Struggling (and more often fighting) writer by trade, and office monkey when I need to pay my bills. It's an enviable life.
I know, you're probably a little jealous now.
It's perfectly understandable.

August 23, 2007

So naive...



Ok, so I'm a chump.

For someone who really is cynical, distrustful and "negative", I have a tendency to believe that most people are good.

Now don't get me wrong. "People" as a collective universally suck. A violent virus on the surface of the earth. We're planetary acne -- explosions, infection and all. But people individually, face-to-face... well, they tend to be OK most of the time. As long as I can see their eyes.

I'm also the first person to hold doors open for people, to bend down when something has been dropped, to smile and chat with fundraisers (on the street or door-to-door)... and if I have change, then yes, I do give it to homeless people or panhandlers.
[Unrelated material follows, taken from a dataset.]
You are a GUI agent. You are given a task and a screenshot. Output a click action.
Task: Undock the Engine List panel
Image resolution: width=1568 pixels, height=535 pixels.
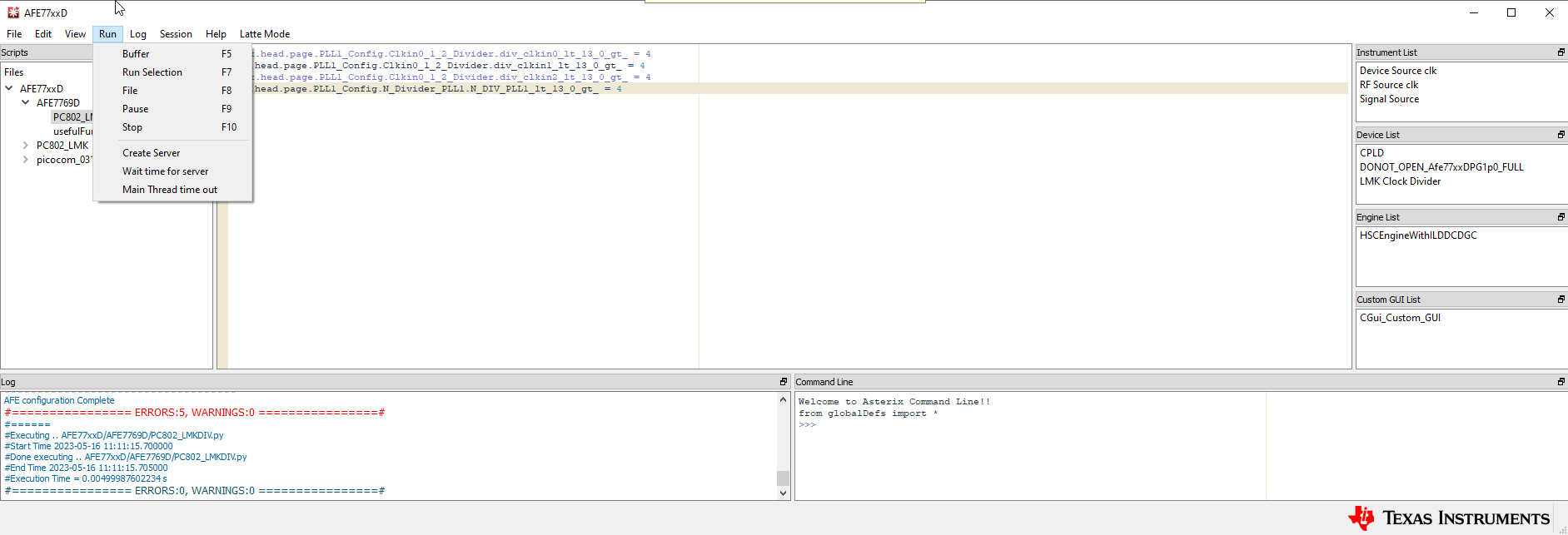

I was a nightmare in Cambodia. I would have cheerfully given away every US dollar in my wallet (except I ran out pretty quickly) to the kids lurking outside of the temples or in alleyways. At one point, my travel companions had to order me to sit down and not talk to people. (I can't help it, I find people fascinating. And frankly, Cambodia hardly has the social and economic infrastructure to assist all of these poor families -- it's not a wealthy country, and I found it frustrating as hell that so many western tourists could simply walk by without a backward glance. So you're out a couple of bucks. Big deal. You're going to go home and make hundreds more than that after a couple of days or a week at work. Pony up, cheapskates.)

Anyway, a "neighbour" came to the door in a bind late this evening. I don't recognize him, but apparently Chris helped him out once (or so they claim), and he had some problems with a van, needed to flush the line with fuel and needed gas but something happened, he has no money, etc, etc, will return money first thing in the morning, terribly embarrassed, etc etc.

I gave him $35.
And not just the $10 from my wallet. Oh no. I went to a bank machine and pulled out an additional $25.
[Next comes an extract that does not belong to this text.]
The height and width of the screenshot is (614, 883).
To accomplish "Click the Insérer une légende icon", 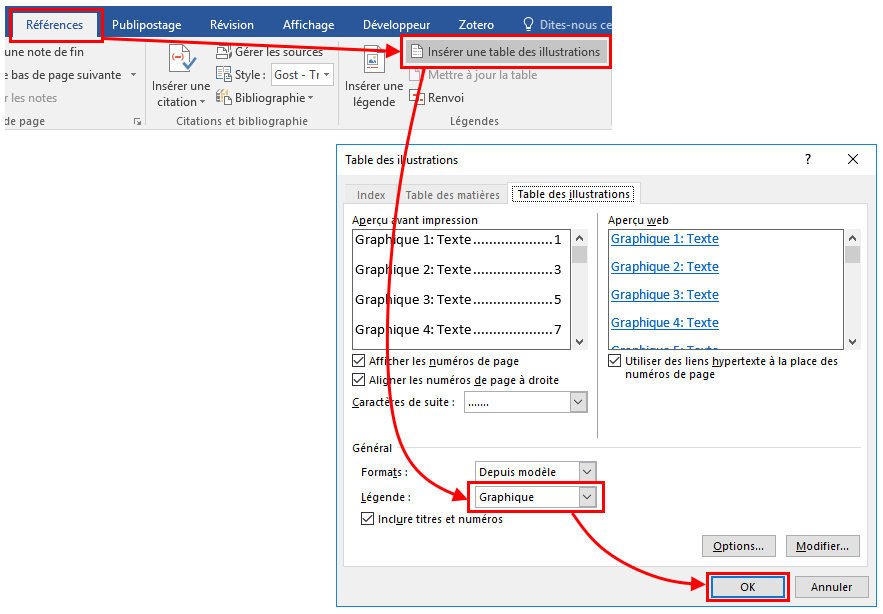I will click(373, 62).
In retrospect, I'm smacking myself on the forehead. Energetically.

I suspect the problem is not my lack of a suspicious nature (I'm paranoid as hell) -- I suspect it's more due to feeling it wouldn't be polite to refuse. "How rude and unkind to not help someone when you're clearly in a position to do so. You should be ashamed of yourself. What if they're telling the truth?" And voila, the choice is made for me.

I'll be a nightmare if I ever have a surplus of money. Unless, of course, I turn into everyone else, and simply cease to give a shit.

It could happen.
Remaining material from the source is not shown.